The key distinctions for NCLEX:

Route	Angle	Gauge	Volume	Aspiration	Wheal?
Intradermal	5–15°	26–27 G	0.01–0.1 mL	No	Yes — required
Subcutaneous	45–90°	25–31 G	≤1 mL	No (current practice)	No
Intramuscular	90°	22–25 G	Up to 5 mL	No (current practice)	No

NCLEX high-yield points

Needle angle: 5–15 degrees is the only correct answer for intradermal injection. Distractors include 45° (subcutaneous) and 90° (intramuscular). Know which angle belongs to which route.

“Wheal” vs. “bleb”: Both terms refer to the pale, raised bubble that forms at the injection site. Both are used interchangeably in nursing literature. Expect both terms on NCLEX questions.

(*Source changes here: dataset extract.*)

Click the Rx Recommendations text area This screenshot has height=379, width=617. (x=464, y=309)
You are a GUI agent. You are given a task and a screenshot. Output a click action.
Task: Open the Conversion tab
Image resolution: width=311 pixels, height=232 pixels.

Bevel position: Always upward (bevel up) for intradermal injection. Bevel-down insertion reduces accuracy.

Reading the TST: 48–72 hours — not 24 hours, not 1 week. Read induration only. Erythema alone is never a positive result.

Interpretation thresholds: ≥5 mm (HIV/immunocompromised/recent contact), ≥10 mm (high-risk groups including healthcare workers, immigrants, and correctional facilities), ≥15 mm (low-risk adults). These are the numbers NCLEX tests.

No massage: After injection of any diagnostic skin test, do not massage. This appears in NCLEX questions as a post-procedure instruction.

No repeat testing in known positives: A prior positive TST is a contraindication to repeat testing — document and use IGRA instead.

Two-step testing: Used for baseline testing in healthcare workers and residents of congregate settings where serial monitoring will occur. First negative result → repeat in 1–3 weeks → if second result positive, this is the baseline (booster, not conversion).

Key takeaways

Intradermal injection is a precision skill. The difference between a valid result and an invalid one comes down to a few degrees of needle angle, a single motion of massage or no massage, and a 24-hour difference in when the reading is performed. The Mantoux TST has been the standard for latent TB detection for decades, and nurses are the clinicians most often administering and reading it.

Master the 5–15 degree angle. Confirm your wheal every time. Measure induration at 48–72 hours using a ruler. Know the three interpretation thresholds by heart. These four elements cover the vast majority of intradermal injection questions in both clinical practice and on NCLEX.